3年生ともなるとみんなそれぞれの性格もわかってくるため、私への風当たりは更に冷たいものとなっていた。
私自身はというと”またかよ”という諦めでしかなかった。
しかしながら、自分の気持ちを伝えるのが苦手なため先生に見つかって、個人面談をされるといつも泣いていた。
けれど、中学時代のことは典型的ないじめを受けていたことと先述の美術事件のことくらいしか覚えていない。
そんな私でも、唯一覚えていることがある。
あれは、中学3年の二学期だっただろうか。
「はな! 歌ってみて」
突然クラスメイトのB子にそういわれた。クラスメイトに呆れていた私は、その場しのぎのつもりで、1番好きな歌を歌った。
「うまいじゃん! 音楽サイトに投稿してみなよ」
歌が上手いなんて、初めて言われた。私は、彼女の言葉をそのまま受けてしまった。彼女のなかには、別の感情があったと思うが、それに気づかなかった。それまで得意なものがなかった私は、それが驚きもあったが嬉しさのほうが勝っていたのである。
結果として、B子の言葉を信じてしまい音楽サイトに投稿するようになった。うすうす馬鹿にされている?とも思っていたので、もっと虐められるのが嫌で、投稿する度にB子に報告していた。
投稿サイトを、B子とその取り巻き以外が聞いているなんて、想像したこともなかった。
このことが、のちのち『恥ずかしいできごと』になることは中学時代の私は、まだ知るよしもない。
初めて恋をしたのもこの年だった。クラスメイトの『坂下 蓮』くん。
イケメンというわけでもなく、勉強やスポーツができるわけでもなかったけど、いじめられっ子の私に唯一優しくしてくれた。
ひとつだけ問題点をあげるとしたら、彼には軽い知的障害があった。2年生から籍を特別支援学級に移して、勉強をしていたのである。
私が、彼を好きになったのは中学1年生の時。放課後居残り授業をしていた彼(当時は、普通学級)と、初めて話した日。1年生も2年生もクラスが離れていたので、3年生で同じクラスになれて嬉しかった。
だから、結構積極的に彼に話かけていた。彼も、話しかけるたびにニコニコと、回答をしてくれる。いじめしか、受けていなかった私にとって、とても新鮮に感じられた。

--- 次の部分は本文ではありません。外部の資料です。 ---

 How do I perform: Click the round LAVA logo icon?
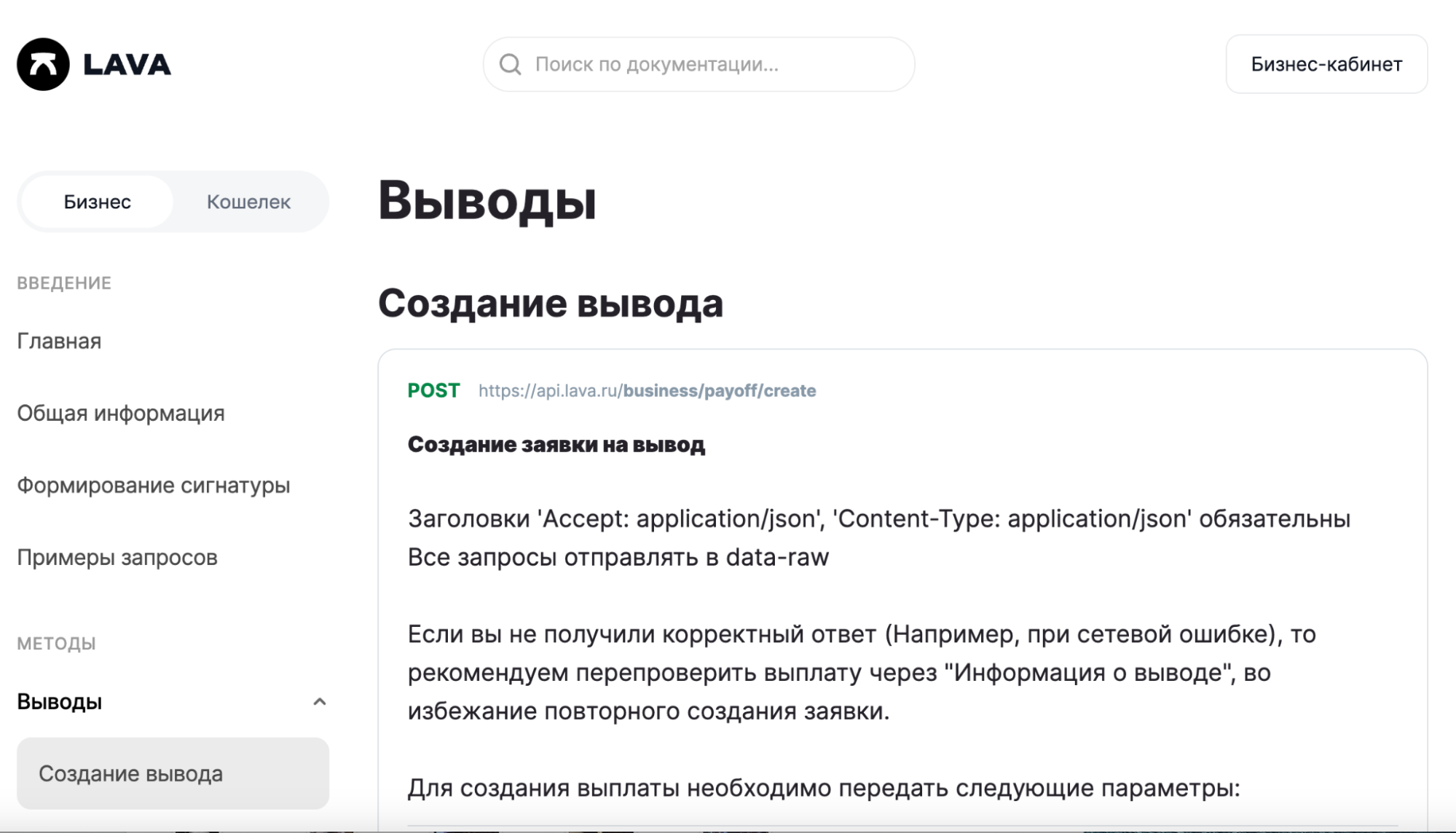point(43,64)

この頃。私には、夢があった。小さい頃から大好きな漫画の登場人物「青木先生」のような、支援学級の先生になること。先生になって、たくさんの障がいのある子供たちを支援したい! と、本気で思っていた。
しかし家族には、それが言えなかった。
うちの家族は、”古い思考”の持ち主で、障がいのある近所の人に対して、家族間で、”可哀想”や”バチが当たってこうなった”という発言を良くしていた。
「なんでそんなこというの」
みたいな話を、何度かしていたがその度に「大人の話だから黙っていなさい」とか「あんたには言っていない」と、祖母に言われるため私は、抵抗することなくその話を聞いて、悲しい気持ちになっていた。
坂下くんは、中学3年の夏休み前。
不登校になってしまった。原因は、当時はよく分からなかったけど今思えば、『ストレス』だったと思う。

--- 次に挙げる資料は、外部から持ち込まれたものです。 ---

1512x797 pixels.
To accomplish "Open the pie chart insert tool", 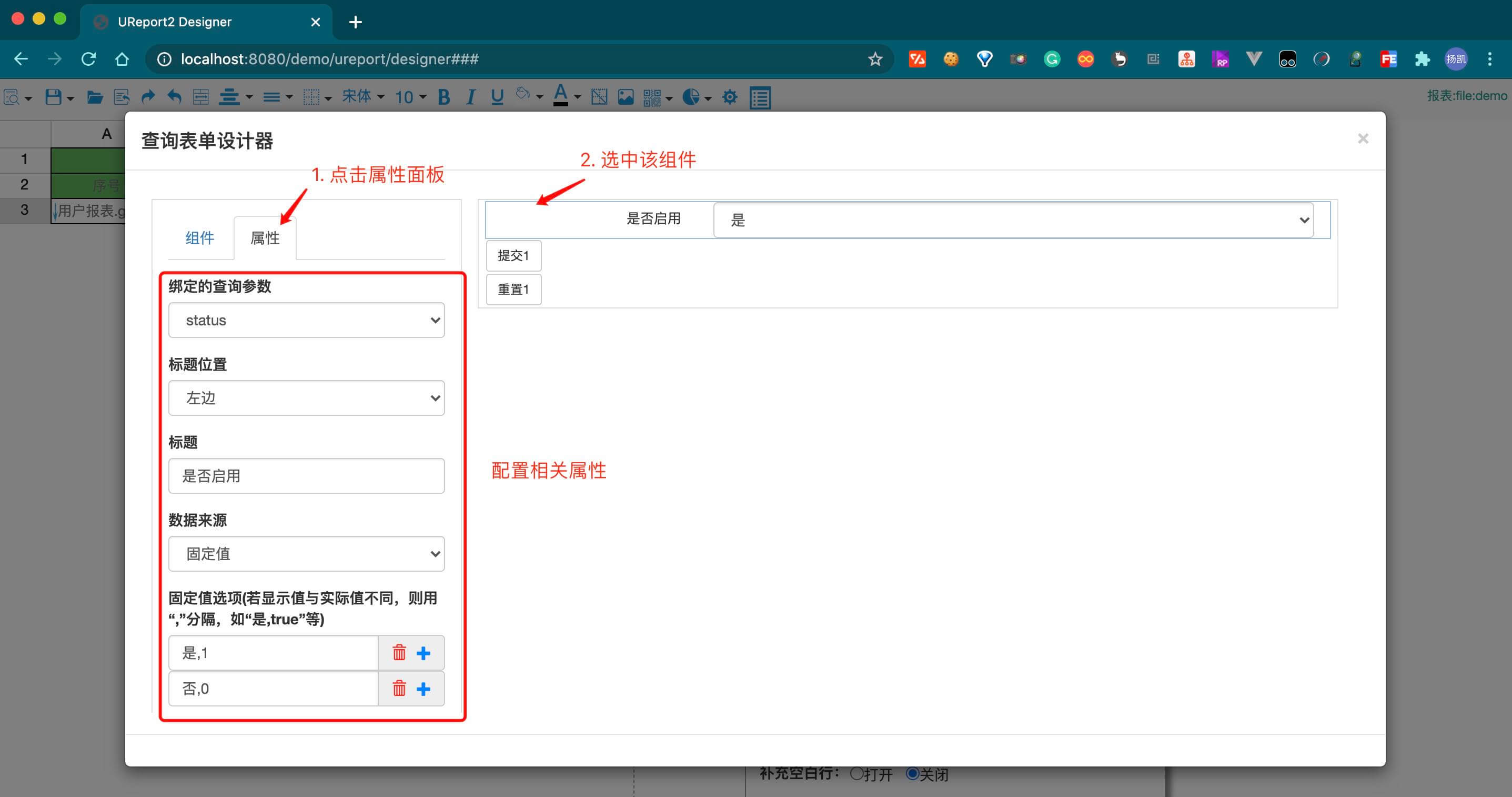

授業についていけない彼を1年生の頃は、馬鹿にする者も多かったらしい。だから2年生では、特別支援学級へ転籍した。それでもなお、当時の辛さが彼を苦しめていた。
だから、自分の能力を超えて”過剰に頑張っていた”のである。あの笑顔の裏には、辛さもあったのに私は、それに気づいてあげることができなかった。彼の、”笑顔な部分”だけを信じていたのだ。”無理に笑う”その顔を……。